■ Task set ■
**1.** In the passage on old jails, what material was the county jail in Seymour built from?
**2.** Using the passage on old jails, explain why the jails it describes are grouped separately from the author's calabooses.

■ Document extract ■
════════
During my travels around the state to document calabooses I often encountered interesting jails that do not conform to my definition of what I believe to be a calaboose. Some are very close t that definition but instead are included here.
Old City Jail in Sealy
Interior (metal free-standing cage)
County Jail in Seymour
According to Ed Blackburn, Jr. (2006:32-33), this was the first jail in the county. There is a very good possibility that this jail was preceded by a calaboose that served the area in the interim. Seymour became the county seat in 1879 and named after a local cowboy, Seymour Munday. Blackburn writes that it was built in 1883 of local limestone and demolished in 1967. The Sheriff’s quarters were on the first floor. Blackburn says that details about the architect and builder are not available. Lauren Bush is the Economic Development Director for the City of Seymour. She provided the photo and some interesting facts. According to her, she talked with Tom Ferrier, who is a relative of the architect who built the jail.
This image was taken by Randy Reynolds. It is the interior of the old jail in Brownwood.
════════
■ Dataset section ■
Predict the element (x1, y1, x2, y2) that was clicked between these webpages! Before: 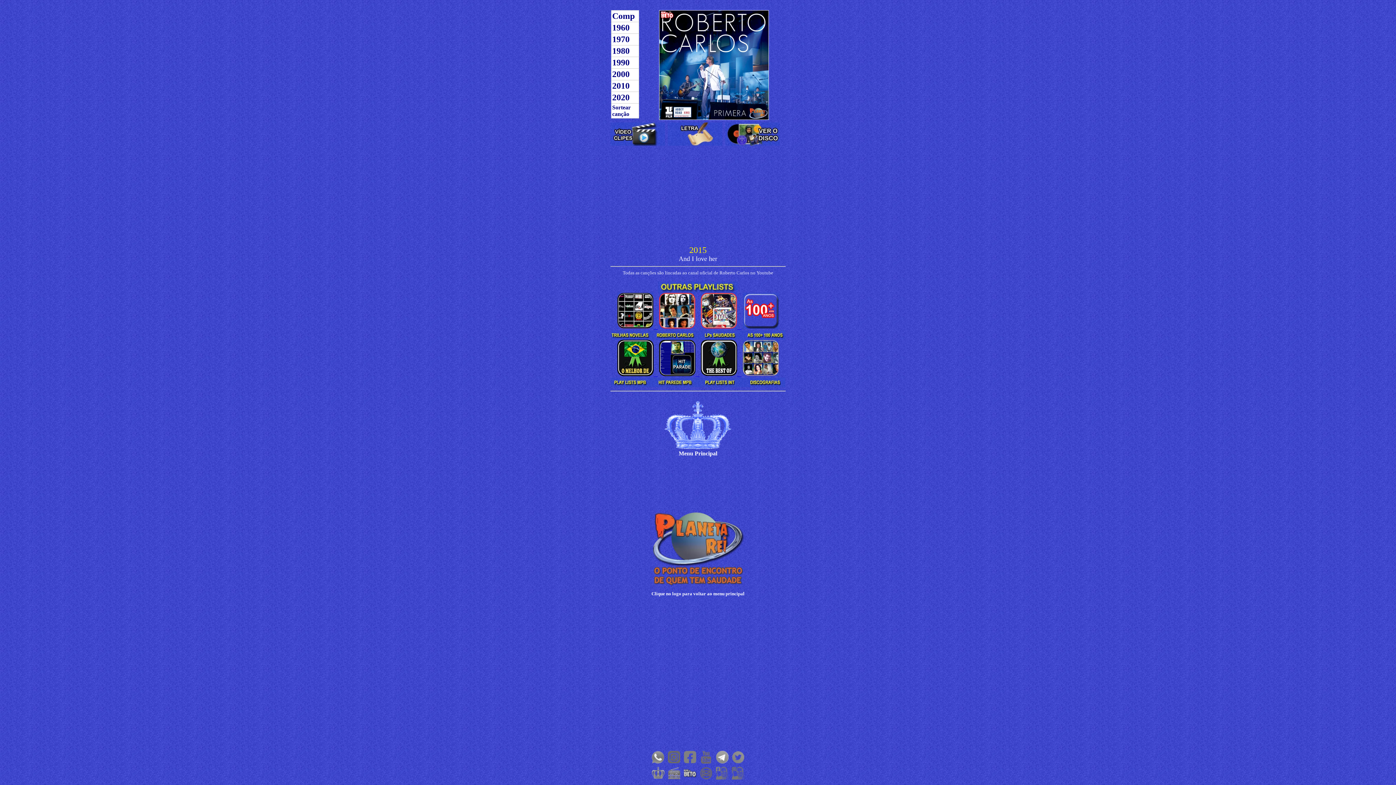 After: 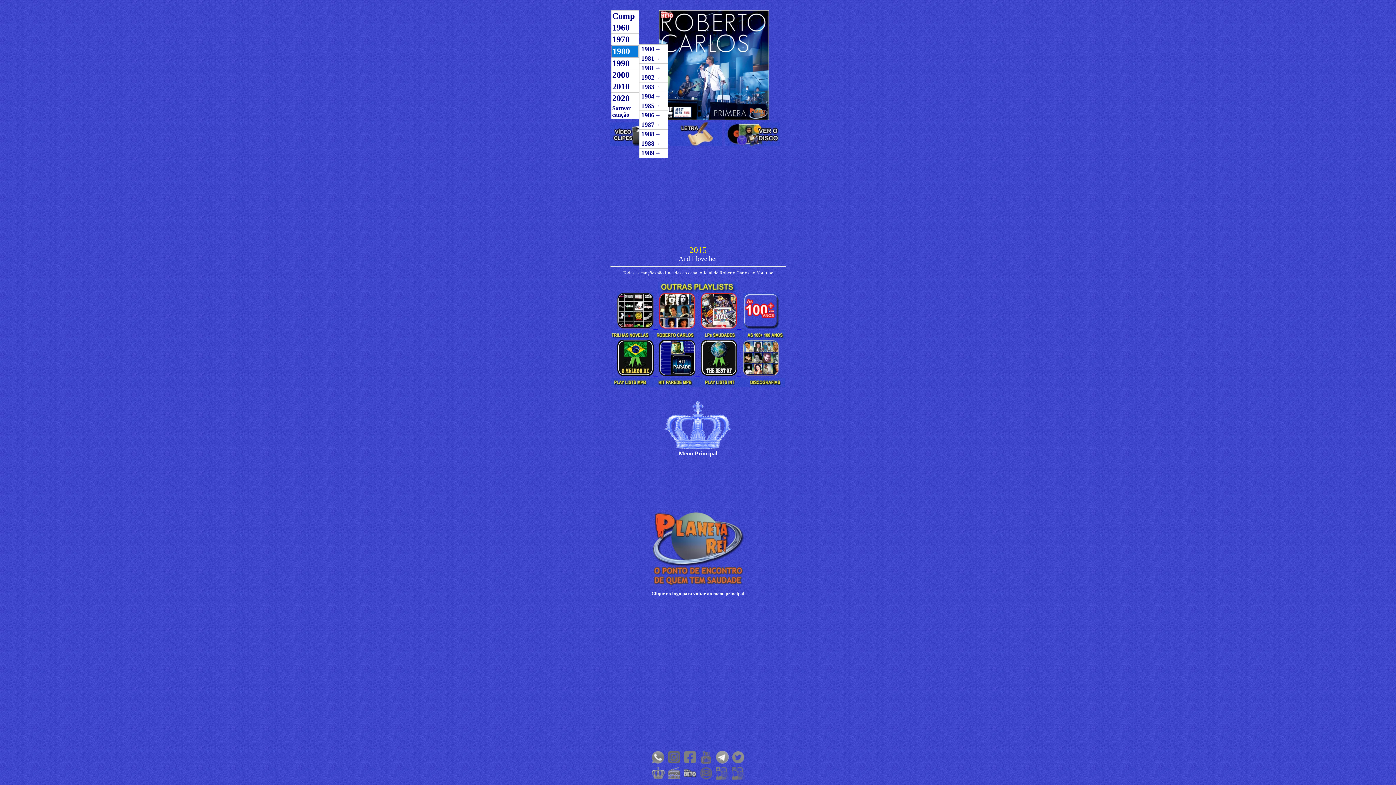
════════
■ Results in order ■
**1.** Local limestone.

**2.** The author came across these jails while traveling the state to document calabooses, but they do not fit the author's definition of a calaboose. Even the ones that come very close to that definition are placed in this separate group.